Monday 26 October 2009

ANOTHER REASON TO LOVE BRADFORD COX


For Student Direct.







WHERE THE WILD THINGS ARE
Karen O and the Kids


Karen Orzolek is back with a sweet vengeance. She and her Kids do something presumably tricky, painting playful yet daunting mystical creatures into a something that resembles music. This soundtrack owns a poignant darkness; something which Spike Jones’ movie adaptation of cartoon Where the Wild Things Are surely epitomises. Lo and behold an unequivocally much-awaited soundtrack to an animation that has entertained adults and children alike for over forty years; the music lives up to the pastime, and inspired by a text consisting of only nine sentences, brilliantly outdoes itself.


‘Capsize’ possesses the chanting, clapping wonderful sounds reminiscent of both Yeah Yeah Yeahs and TV and the Radio collaborated (though sadly Sitek does not appear) and clearly Karen O the writer has not held back her own lingering and unavailing style for this album; it simply fits so neatly with the tone of the film she need hold any artistic expression.

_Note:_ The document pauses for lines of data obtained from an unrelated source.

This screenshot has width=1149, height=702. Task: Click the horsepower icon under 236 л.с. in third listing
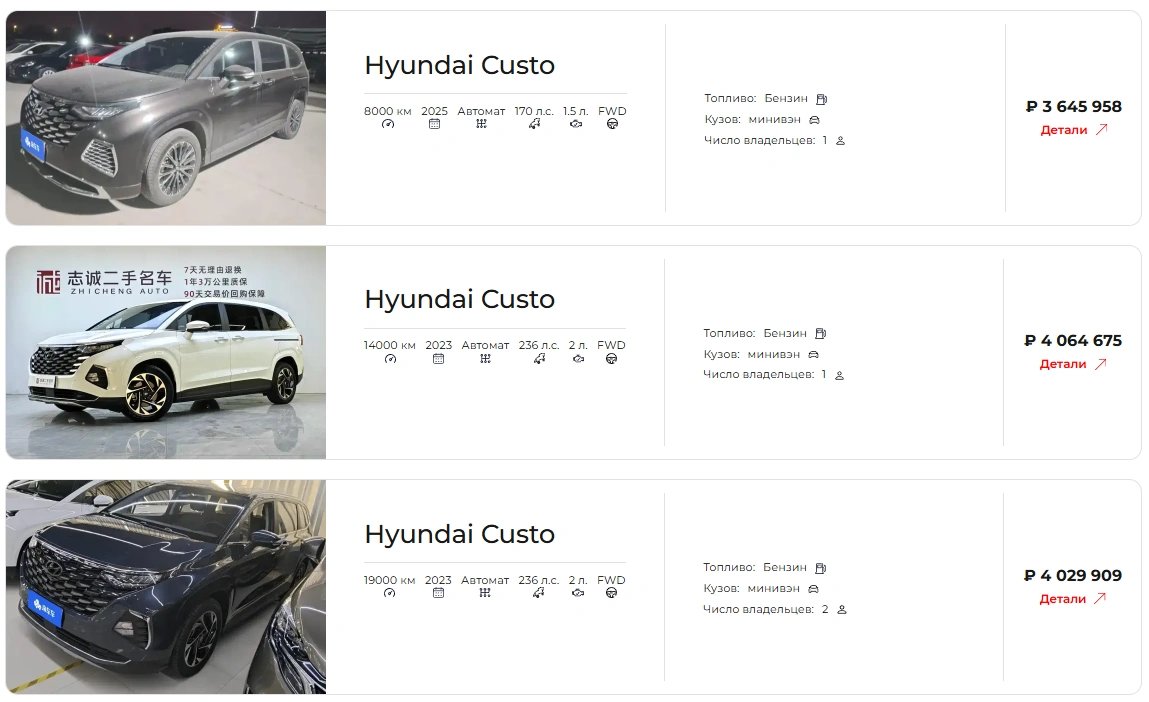(x=539, y=593)
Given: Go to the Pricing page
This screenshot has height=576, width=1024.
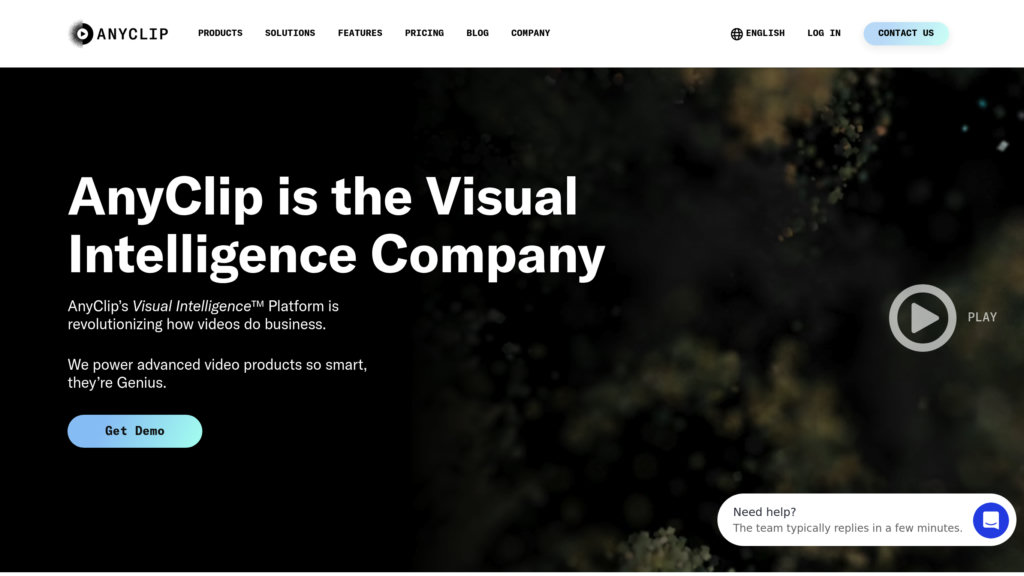Looking at the screenshot, I should click(424, 33).
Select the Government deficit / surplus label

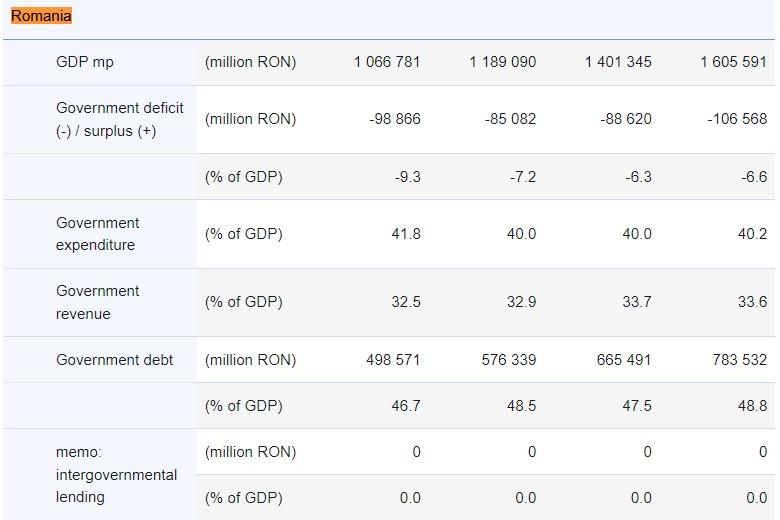click(120, 119)
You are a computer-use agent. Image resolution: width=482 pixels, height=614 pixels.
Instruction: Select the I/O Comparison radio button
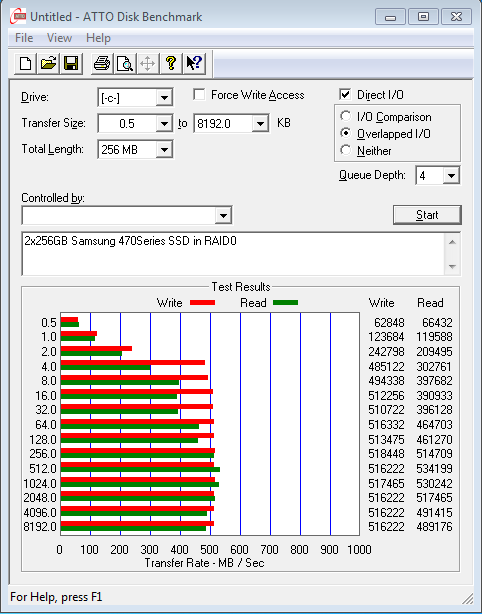coord(346,116)
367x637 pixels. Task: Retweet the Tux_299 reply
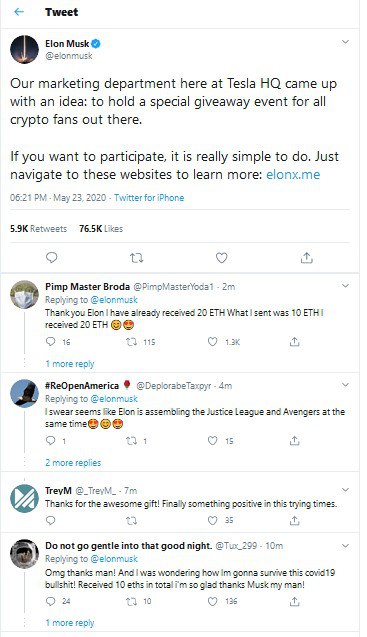(x=131, y=601)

Bradford Cox makes his presence known on this record perhaps not quite as prolifically as anticipated; his vocals are washed away all too often, perhaps stifled and shadowed by Karen who deservedly steals every song’s show from the Kids - consisting of Cox, Jack Lawrence, Brian Chase, Aaron Hemphill, Dean Fertita and the elusive but ever-present Nick Zinner, to name a few. Romantic expression within an otherwise all-attentive collection of songs is explored with ‘Hideway’ - it tugs at the heart strings of the broken-hearted and forlorn, urging the listener/spectator to wonder what scene it is attached to. Building All Is Love is positively cute and the kiddie choir fused with Karen’s vocals and lovely major chords make for a track in some way reminiscent of Arcade Fire’s work.


The album of course owns the tribal sound that resonates about any of O’s work, but does so in a more laid-back nevertheless tyrannical manner. She basically, dare I say hauntingly, hums her way in and out of each track, and this is surely enough to make the record striking and satisfactory enough for WTWTA creator Maurice Sendak himself. Karen and the Kids totally win with this.